TABLE 5. Comparison of cumulative operating cost.

To further illustrate the performance of the proposed DDPG approach in reducing the operating cost of the MG system, Figure 13 presents the daily operating cost curves for the abovementioned strategies for 30 consecutive days. It can be seen from the figure that the daily running cost obtained by the DDPG policy (grey line with dots) outperforms the DQN, SAC, and MPC policies on almost all days. Compared to the PPO policy, the DDPG policy has a higher cost on some run days (marked by red circles), but according to the curves of cumulative operating cost presented in Figure 12, the DDPG policy still has lower cumulative operating cost than the PPO policy over a long period of time. The similar trend in the variation of daily running costs for several DRL strategies is attributed to the fact that we set up the same policy network structure. Furthermore, comparison of the daily operating cost curves of the DDPG policy and optimal strategies shows that the proposed DDPG policy is comparable to the optimal strategy. Based on the analysis, we can conclude that the proposed DDPG method has been proven to have a good performance in solving the real-time energy management problem of MGs.

FIGURE 13

FIGURE 13. Daily operating cost over 30 consecutive days obtained by the proposed approach and the comparison methods: (A) Daily operating cost in the test set for June; (B) daily operating cost in the test set for November.

Furthermore, we calculate the error in the daily operating cost of the DRL methods and the theoretically optimal policy, and the expressed cost error $E^C$ is

${\mathit{E}}^{\mathit{C}}=\left({\mathit{C}}_{\mathit{d}}^{\mathit{D}\mathit{R}\mathit{L}}-{\mathit{C}}_{\mathit{d}}^{\mathit{O}\mathit{p}\mathit{t}}\right)/{\mathit{C}}_{\mathit{d}}^{\mathit{O}\mathit{p}\mathit{t}}\times \mathbf{100}\%,$

where $C_d^{DRL}$ denotes the operating cost of the DRL method on day d and $C_d^{Opt}$ denotes the operating cost of the optimal policy (MINLP) on day d. The results of the calculations are given in the form of a box plot in Figure 14. The results given in Figure 14 show that the proposed DDPG approach has the lowest daily operating cost error but is slightly less computationally stable than PPO.

FIGURE 14

FIGURE 14. Daily operating cost error of the four DRL approaches with the optimal policy.

Figure 15 shows the results of the scheduling operation for three consecutive days. The scheduling results of the controllable units in the system are shown in Figure 15A, and the charging process of the ESS is presented in Figure 15B. The results of scheduling of the controllable units in the system are presented in Figure 15A, and the scheduled results of the ESS and the change of the SOC are shown in Figure 15B. As shown in Figure 15A, the MG will purchase a small amount of power from the main grid to meet the load demand during high-electricity price hours or sell power to the main grid to make a profit. As shown in Figure 15B, the ESS is discharged according to the power storage when the electricity price is high and is charged when the electricity price is low. It is indicated that the ESS can be effectively managed by the proposed approach in stochastic scenarios, and by adjusting the charging and discharging process of the ESS, the buffer effect of the ESS can be fully employed to reduce the operating cost of the system.

FIGURE 15

FIGURE 15. Scheduling results of the MG over three consecutive days in the test set: (A) Generation schedules of DGs, ESSs, and the main grid; (B) scheduled charging or discharging power and SOC of the ESS.
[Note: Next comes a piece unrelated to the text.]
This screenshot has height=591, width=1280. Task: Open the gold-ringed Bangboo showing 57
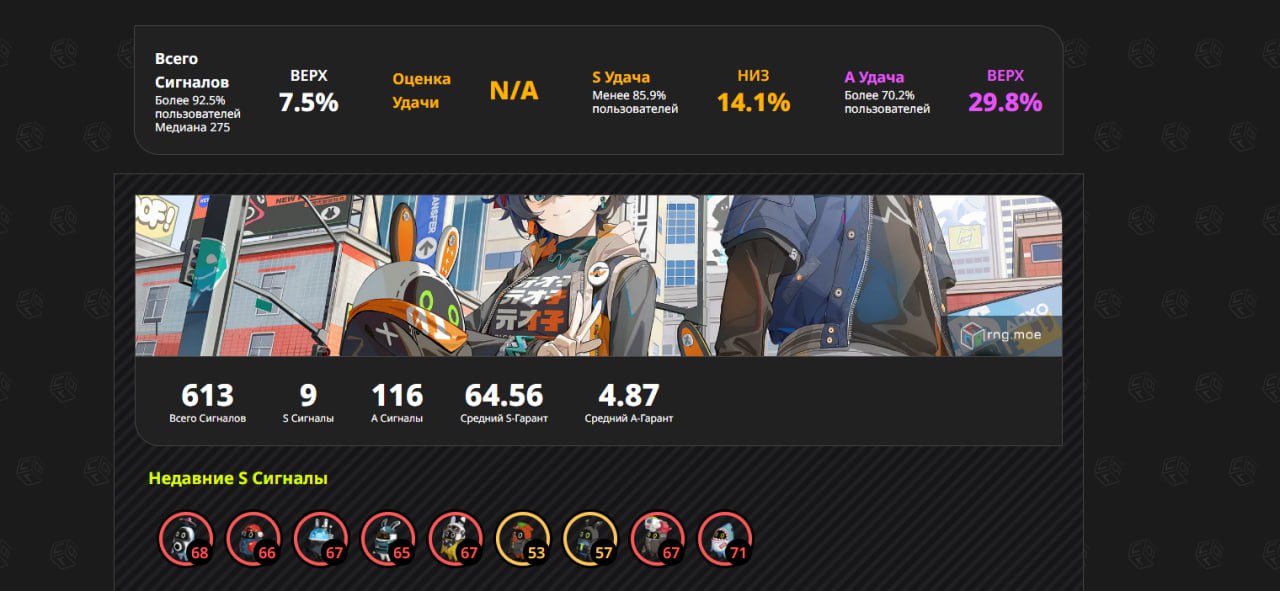pyautogui.click(x=591, y=539)
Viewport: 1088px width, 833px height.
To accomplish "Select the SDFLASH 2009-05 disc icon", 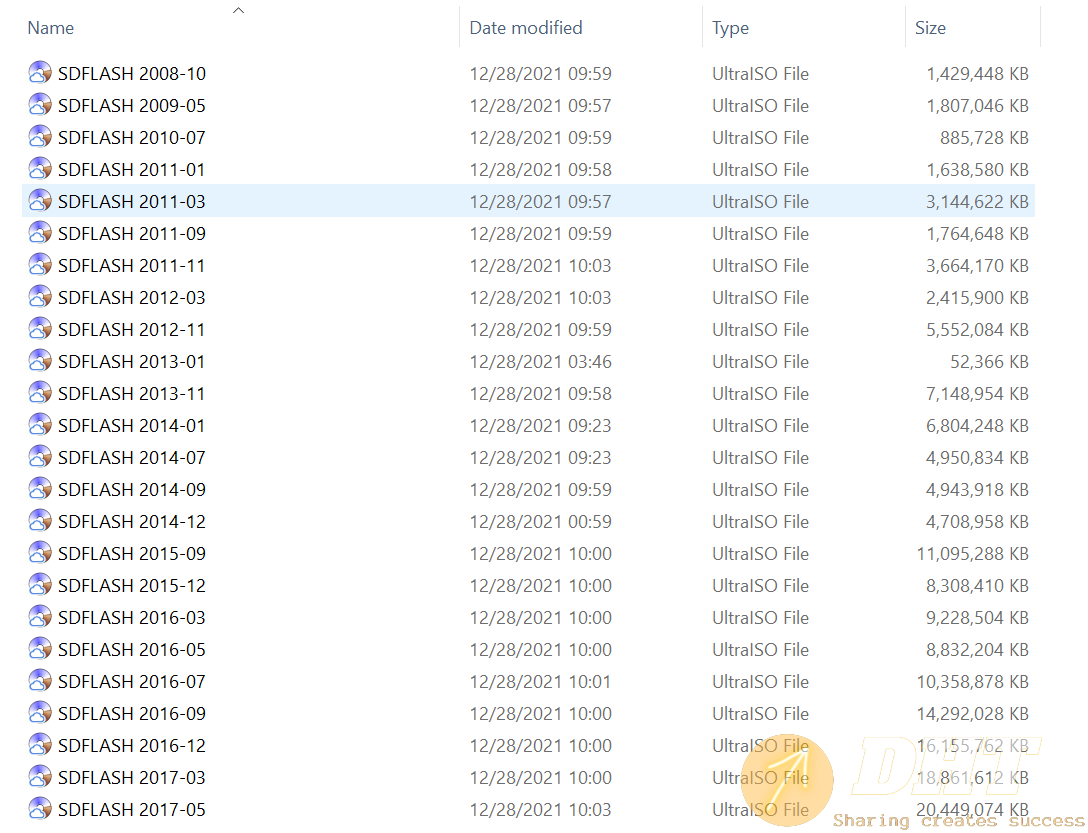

To further demonstrate the efficacy of the proposed DRL approach in addressing complex decision problems, we design a more intricate MG system. We integrate a PV, a WT, and an ESS into the current system, thereby increasing the level of uncertainty. The PV and WT have capacities of 8 kW and 15 kW, respectively. The capacity of the newly added ESS is 200 kWh, with a maximum charge and discharge power rating of 50 kW. In light of the new system structure, the number of state variables is increased by three dimensions and the number of action variables by one dimension in the new system model. While the increase in dimensionality is not significant, traditional model-based approaches would require the development of new models for the WT and PV and modifications to the algorithms. For DRL approaches with discrete action spaces, the rise in the number of action dimensions would increase the size of the action space, leading to the problem of dimensional disaster. In contrast, our approach necessitates only the minor adjustments, such as constructing a new state space for training or modifying the reward function, if necessary.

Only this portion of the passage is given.